With Israeli forces arresting and restricting the movement of other candidates, Hamas's boycott of the election, and his campaign being given 94% of Palestine TV electoral campaign coverage, Abbas' election was virtually ensured, and on January 9 Abbas was elected with 62% of the vote as the new president of the Palestinian Authority. (See Palestinian presidential election, 2005 for election statistics.)
In his speech, he addressed a crowd of supporters chanting "a million shahids", stating: "I present this victory to the soul of Yasser Arafat and present it to our people, to our martyrs and to 11,000 prisoners". He also called for Palestinian groups to end the use of arms against Israelis.
On January 23 2005, Israeli radio reported that Abbas had secured a 30-day ceasefire from Hamas and Islamic Jihad.
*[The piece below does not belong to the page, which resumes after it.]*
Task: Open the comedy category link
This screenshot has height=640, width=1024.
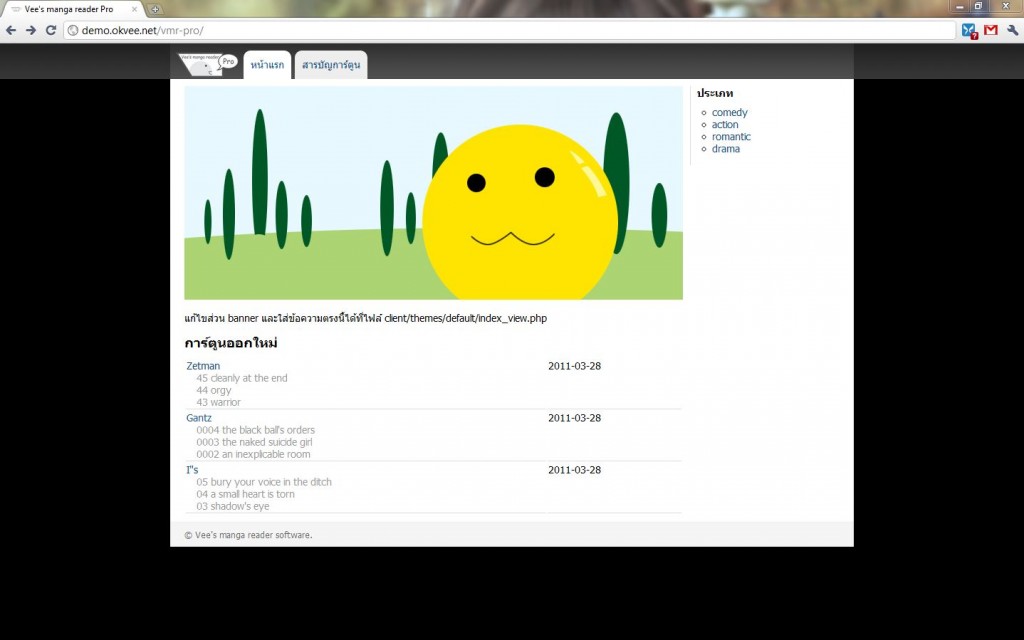Action: coord(729,112)
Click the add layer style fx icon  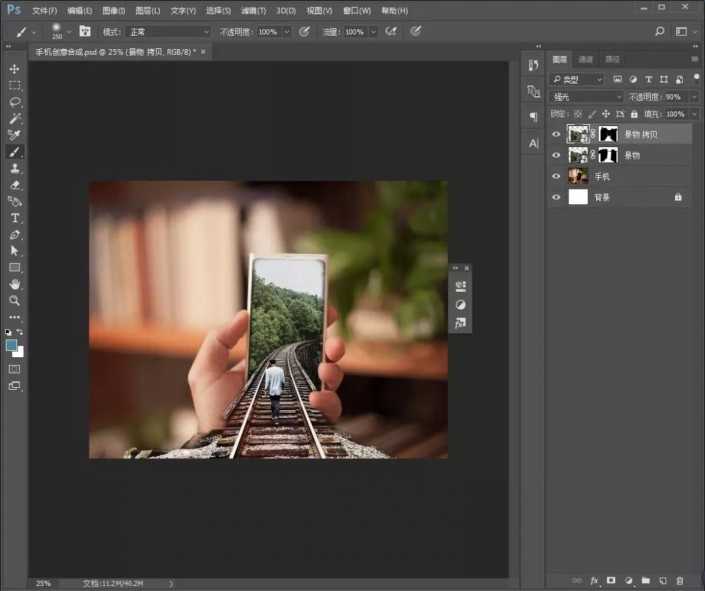coord(593,580)
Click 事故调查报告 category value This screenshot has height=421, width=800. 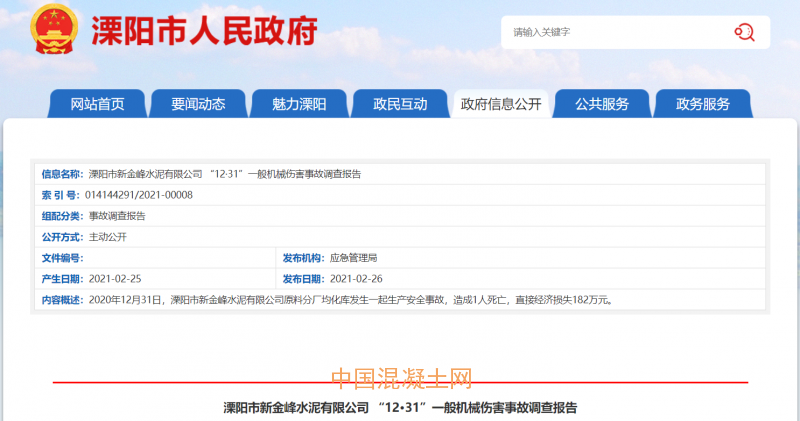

On February 12, lone Palestinians attacked Israel settlements and Abbas quickly fired some of his security officers for not stopping the attacks in a ceasefire.
On April 9 2005, Abbas said that the killing of three Palestinians in southern Gaza by Israeli soldiers is a deliberate violation of the declared ceasefire deal. "This violation is made on purpose," Abbas said in a written statement sent to reporters in the West Bank city of Ramallah. Abbas made the statement shortly after three Palestinian teenage boys were shot dead by Israeli troops in the southern Gaza town of Rafah. Israel claimed they thought the boys were attempting to smuggle weapons, while Palestinians claimed a group of boys were playing soccer and three of them went to retrieve the ball near the border fence.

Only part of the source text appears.